Print the records below word for word, but leave out the pictures.
--- START ---
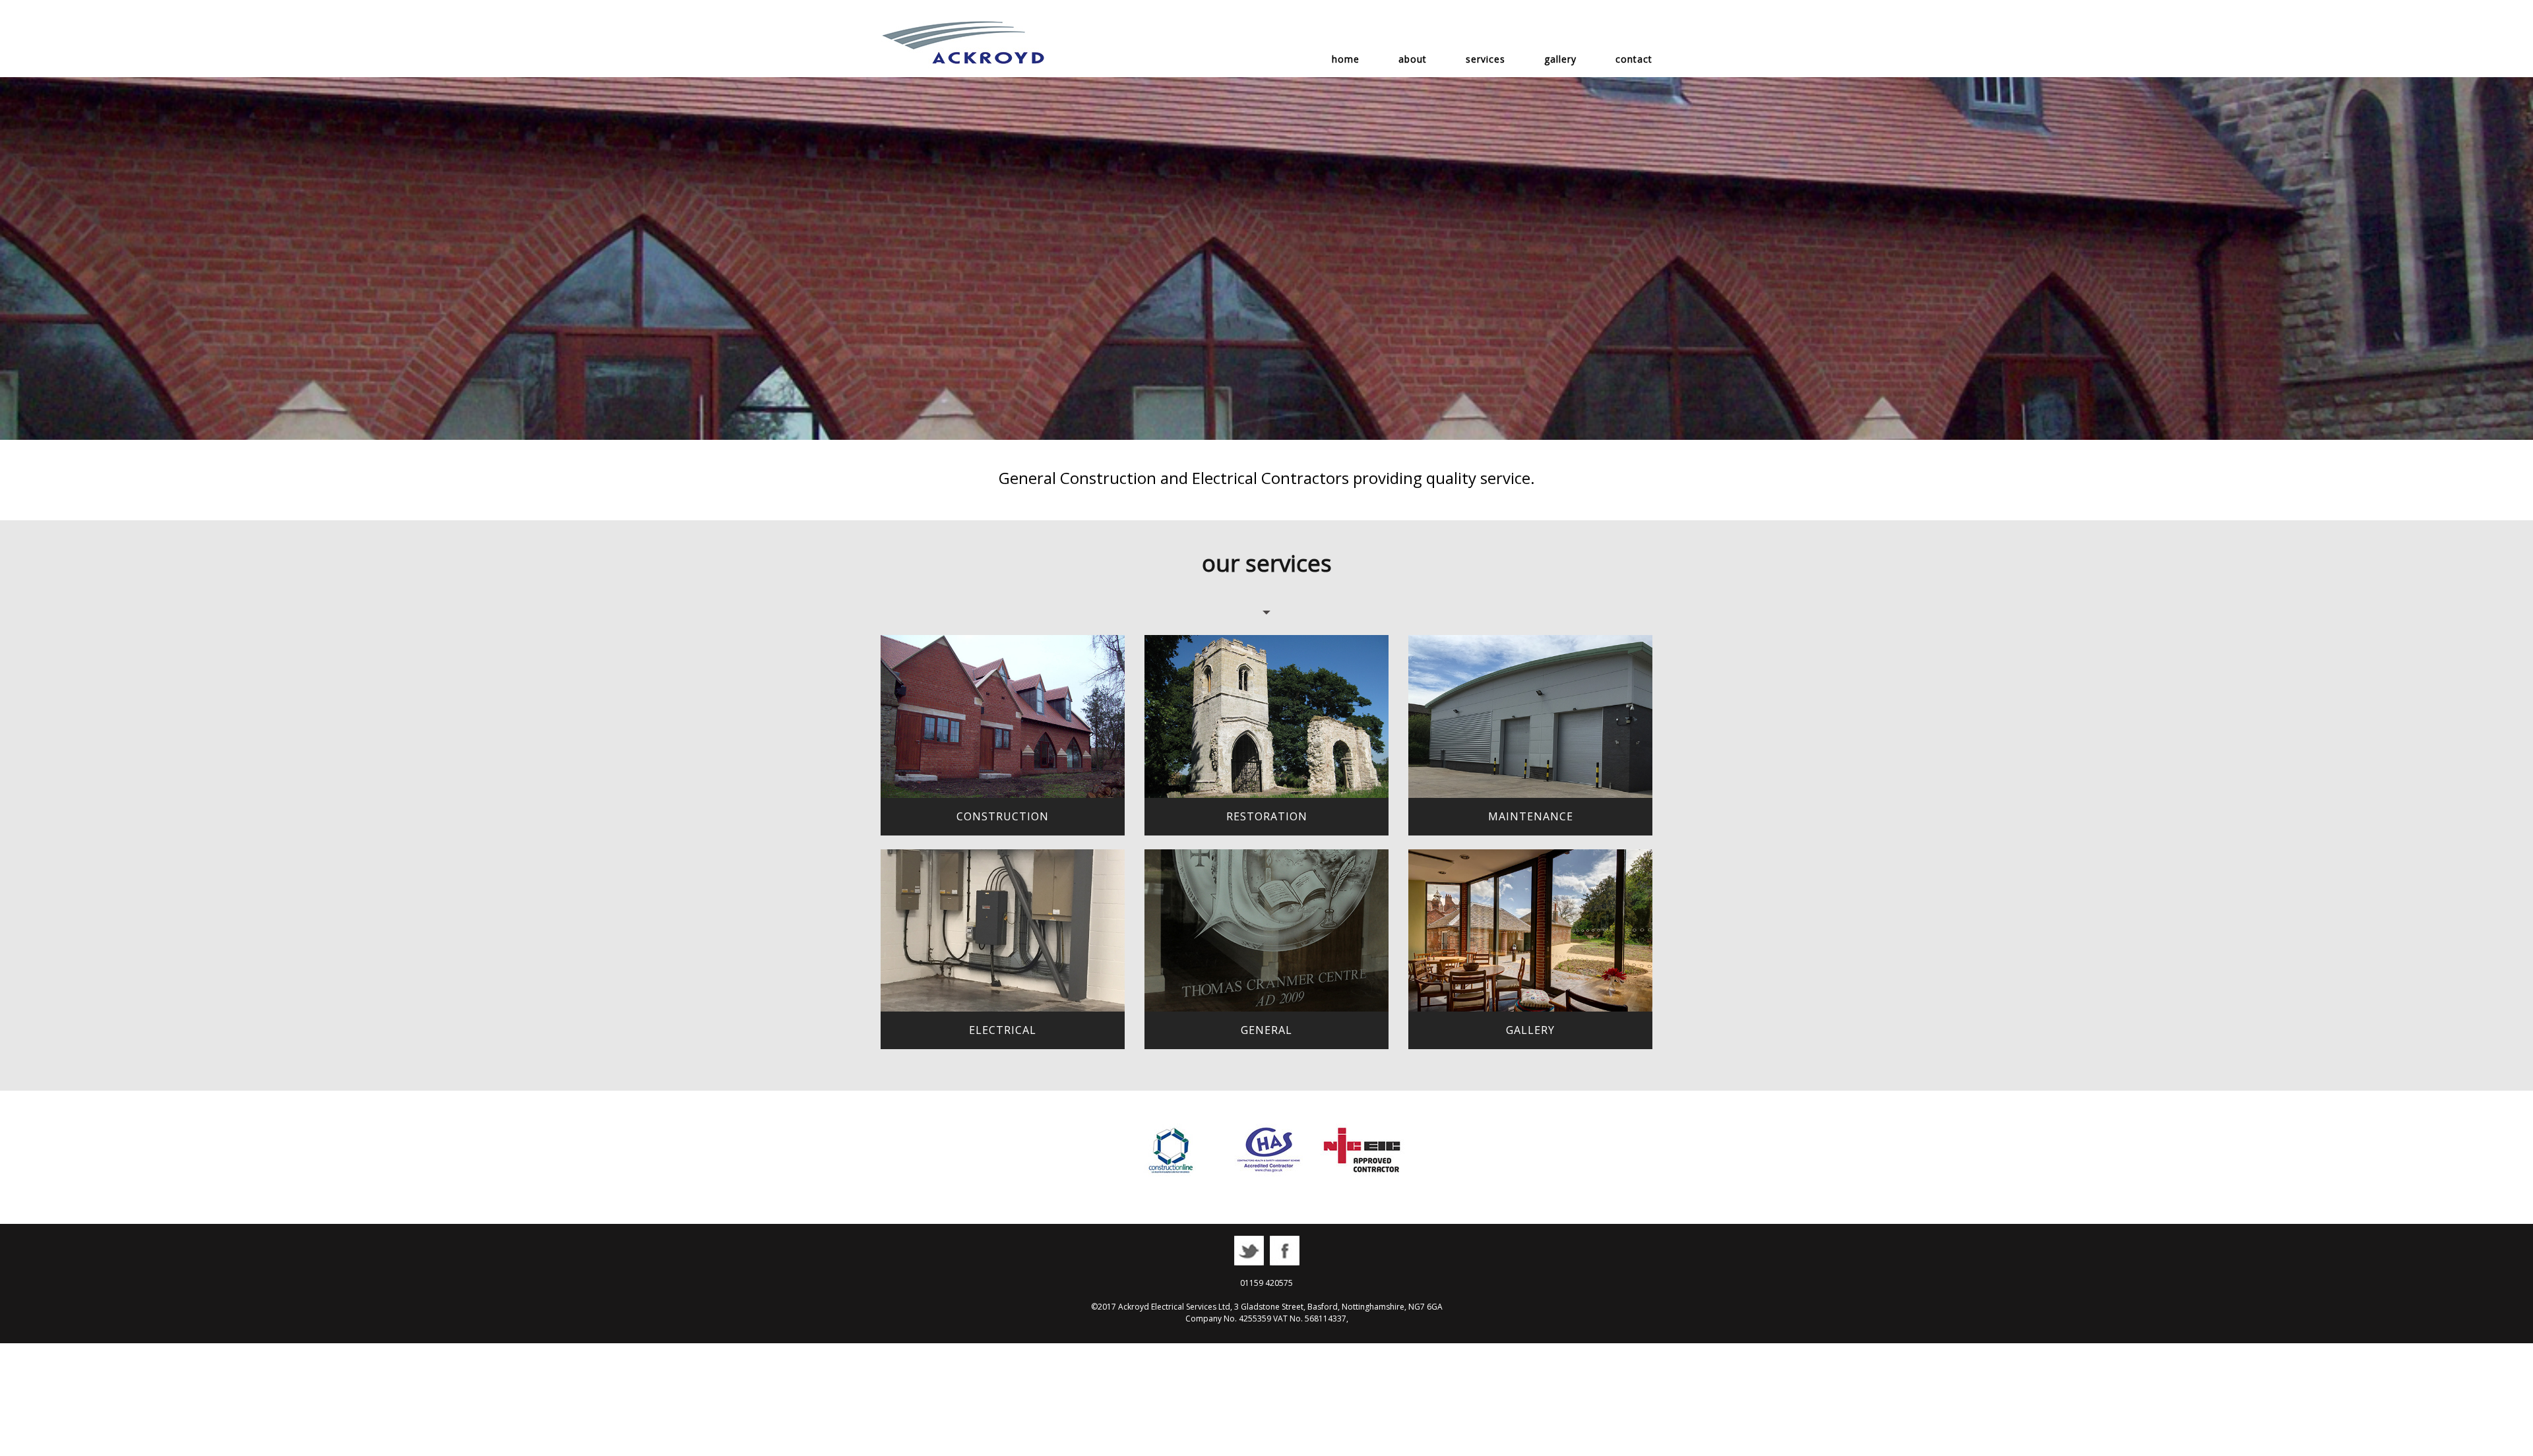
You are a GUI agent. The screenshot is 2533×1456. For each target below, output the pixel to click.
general (1266, 1030)
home (1346, 59)
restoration (1266, 816)
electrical (1002, 1030)
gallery (1560, 59)
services (1485, 59)
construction (1002, 816)
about (1412, 59)
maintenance (1530, 816)
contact (1633, 59)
--- END ---
◆ Task answer ◆
You are a GUI agent. The screenshot is 2533×1456. For each target below, output the pixel to click.
general (1266, 1030)
home (1346, 59)
restoration (1266, 816)
electrical (1002, 1030)
gallery (1560, 59)
services (1485, 59)
construction (1002, 816)
about (1412, 59)
maintenance (1530, 816)
contact (1633, 59)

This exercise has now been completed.